William T. Robinson, Jr.

While Covid-19 has begun a second spike going into the winter season, you find many Americans still reluctant (even defiant) in their position to wear a mask. Often they cite their religion or Constitutional Rights as reasons to support their decision. Believe it or not, you still find those who feel the coronavirus epidemic is non-threatening or over emphasized, even being used to force the American people into submission to mandatory guidelines by the government. Believe what you want, but up until now this virus has taken the lives of 230,000 plus people and counting.

Common sense dictates that if everyone worked together (even those with pessimistic views of being inconvenienced), we could curtail the spread of this pestilence. Use whatever excuse you want, but you find many people who feel the lackadaisical position taken by many non-believers of this horrific virus are doing the overall population a grave disservice. We are specifically referring to those quick to declare that they are personally protected by God and don’t see the coronavirus as a threat. There are self-proclaimed Christians who appear to be insensitive to those who do not share their perspective.

Assume that you are protected by God, but can you guarantee that those you come into contact with are covered? If not, you may be contributing to someone’s untimely, premature death. This sanctimonious attitude and practice of thinking you are exempt from the effects of this virus is detrimental to the many people who are following guidelines such as wearing a mask and social distancing for their own protection and out of respect for the welfare of others. Just ask yourself this. Is it right to expose others to an insidious virus just because you personally feel you are protected or that your religion makes you and others immune to the disease?

If you follow the national news, you see many religious churchgoing individuals not wearing a mask or practicing social distancing. Then they fall victim to this non-discriminating foe, contributing in numerous deaths. I would not doubt that many of these people are devout churchgoers who feel they would be protected in what they perceive as the house of the Lord. In many cases, ministers encourage this belief, and don’t encourage or make it mandatory for their congregates to at least wear a mask or practice social distancing.

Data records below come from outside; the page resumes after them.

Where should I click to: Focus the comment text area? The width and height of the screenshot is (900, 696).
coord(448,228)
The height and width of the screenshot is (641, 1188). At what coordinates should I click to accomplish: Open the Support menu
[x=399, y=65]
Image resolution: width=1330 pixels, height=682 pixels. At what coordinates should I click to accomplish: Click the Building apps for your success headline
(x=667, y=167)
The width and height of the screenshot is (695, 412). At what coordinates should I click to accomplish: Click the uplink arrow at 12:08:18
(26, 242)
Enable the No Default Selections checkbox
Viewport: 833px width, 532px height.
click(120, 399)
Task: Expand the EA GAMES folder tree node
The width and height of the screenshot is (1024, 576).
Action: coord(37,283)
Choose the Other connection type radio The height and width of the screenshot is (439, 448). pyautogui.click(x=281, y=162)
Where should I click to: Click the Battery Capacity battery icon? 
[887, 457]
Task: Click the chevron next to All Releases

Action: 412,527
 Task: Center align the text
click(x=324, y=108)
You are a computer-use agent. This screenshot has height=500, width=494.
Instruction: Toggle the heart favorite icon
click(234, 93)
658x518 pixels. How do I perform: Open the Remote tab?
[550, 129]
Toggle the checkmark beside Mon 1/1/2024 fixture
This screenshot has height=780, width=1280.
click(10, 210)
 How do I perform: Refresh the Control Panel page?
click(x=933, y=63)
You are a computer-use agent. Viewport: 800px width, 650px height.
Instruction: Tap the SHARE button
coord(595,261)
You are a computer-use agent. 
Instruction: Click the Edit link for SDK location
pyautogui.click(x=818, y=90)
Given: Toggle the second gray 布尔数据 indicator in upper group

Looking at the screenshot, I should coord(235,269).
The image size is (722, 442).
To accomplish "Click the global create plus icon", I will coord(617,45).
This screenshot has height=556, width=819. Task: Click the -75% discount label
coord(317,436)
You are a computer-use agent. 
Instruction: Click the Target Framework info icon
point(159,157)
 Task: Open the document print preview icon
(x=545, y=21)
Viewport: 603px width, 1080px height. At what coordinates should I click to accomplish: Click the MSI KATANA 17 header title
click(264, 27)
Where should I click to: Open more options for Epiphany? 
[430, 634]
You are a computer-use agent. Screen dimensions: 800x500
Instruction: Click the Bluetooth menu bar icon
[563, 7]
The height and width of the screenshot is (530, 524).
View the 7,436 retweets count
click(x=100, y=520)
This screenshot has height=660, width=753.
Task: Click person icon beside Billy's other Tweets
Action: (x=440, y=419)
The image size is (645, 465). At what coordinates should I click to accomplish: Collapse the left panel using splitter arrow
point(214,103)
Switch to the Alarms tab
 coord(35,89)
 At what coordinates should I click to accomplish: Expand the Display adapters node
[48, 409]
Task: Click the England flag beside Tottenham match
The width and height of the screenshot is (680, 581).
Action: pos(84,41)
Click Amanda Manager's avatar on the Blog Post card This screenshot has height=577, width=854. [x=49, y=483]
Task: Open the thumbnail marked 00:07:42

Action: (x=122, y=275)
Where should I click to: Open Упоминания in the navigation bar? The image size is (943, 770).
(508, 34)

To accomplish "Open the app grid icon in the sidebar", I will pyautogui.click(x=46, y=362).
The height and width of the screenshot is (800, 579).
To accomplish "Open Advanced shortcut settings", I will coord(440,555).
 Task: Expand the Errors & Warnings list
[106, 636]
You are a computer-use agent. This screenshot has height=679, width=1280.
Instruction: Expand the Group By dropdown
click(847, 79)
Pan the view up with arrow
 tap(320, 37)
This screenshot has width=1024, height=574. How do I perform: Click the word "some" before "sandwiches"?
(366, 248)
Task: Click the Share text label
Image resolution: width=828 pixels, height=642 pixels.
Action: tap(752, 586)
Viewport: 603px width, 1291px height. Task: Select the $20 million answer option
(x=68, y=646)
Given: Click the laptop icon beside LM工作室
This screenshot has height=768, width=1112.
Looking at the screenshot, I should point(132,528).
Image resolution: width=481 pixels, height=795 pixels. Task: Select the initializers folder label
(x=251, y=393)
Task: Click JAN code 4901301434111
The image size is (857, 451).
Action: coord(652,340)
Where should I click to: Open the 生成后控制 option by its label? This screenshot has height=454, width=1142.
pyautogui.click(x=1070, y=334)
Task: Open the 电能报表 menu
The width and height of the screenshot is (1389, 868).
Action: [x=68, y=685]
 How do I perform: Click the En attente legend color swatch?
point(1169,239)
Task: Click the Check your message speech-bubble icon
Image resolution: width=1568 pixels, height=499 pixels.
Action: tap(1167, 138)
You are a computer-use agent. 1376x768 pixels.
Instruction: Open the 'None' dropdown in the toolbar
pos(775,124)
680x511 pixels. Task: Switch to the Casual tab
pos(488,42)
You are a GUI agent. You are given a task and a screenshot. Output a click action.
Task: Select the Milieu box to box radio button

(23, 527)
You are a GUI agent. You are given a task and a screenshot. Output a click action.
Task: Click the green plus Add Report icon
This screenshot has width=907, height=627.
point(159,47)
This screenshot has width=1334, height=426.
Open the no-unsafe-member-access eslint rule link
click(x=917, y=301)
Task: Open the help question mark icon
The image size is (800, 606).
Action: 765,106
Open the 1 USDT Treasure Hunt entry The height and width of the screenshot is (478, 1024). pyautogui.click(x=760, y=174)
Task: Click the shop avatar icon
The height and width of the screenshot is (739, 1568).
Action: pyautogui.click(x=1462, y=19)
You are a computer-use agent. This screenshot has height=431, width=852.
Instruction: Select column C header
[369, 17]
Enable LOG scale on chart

I would like to believe that ministers or shepherds in most religious sanctuaries are respectful of their congregations, encouraging them to follow national protocols or guidelines that will help keep them and others safe and alive. Whether you agree or not, many ministers are complicit in the spreading of Covid-19 and even the death of some of their congregates by not adhering to mandatory guidelines in their sanctuaries. While we as Christians are taught that we are covered by the blood of Christ (and therefore protected), that doesn’t mean we are exempt from using basic common sense—especially in dealing with a contagious, pernicious, non-discriminating virus. Surely God wants us to use the intellect he has blessed us with to act accordingly when it comes to things that may cause us harm or death.

Our religious sanctuaries and Bibles won’t save us if we fail to act. We have an obligation and responsibility to adhere to the teachings of the scriptures by our physical actions. There are many examples one can use to get the point across. I will use the following: Those remaining in a burning building are destined to die if they don’t attempt to escape. A weak, unfortified dwelling is likely to be demolished and those inside perish when the inhabitants made no provisions if they are given ample time to avoid upcoming, devastating disasters, e.g., exposure to killer bees without protection sets you up to be stung. In essence, not acting should not be an option in life-threatening conditions or situations.

Ministers have an obligation and responsibility to inform their congregations of the danger of Covid-19 and the use of proper protocol (masks, social distancing, and washing or disinfecting hands frequently) to ensure the safety of their flocks. Anything less would be gross negligence and unacceptable. If the minister falls short in his responsibility to lead the people, the church (being the people) should act accordingly and exercise appropriate action in maintaining their health as well as the heath of others.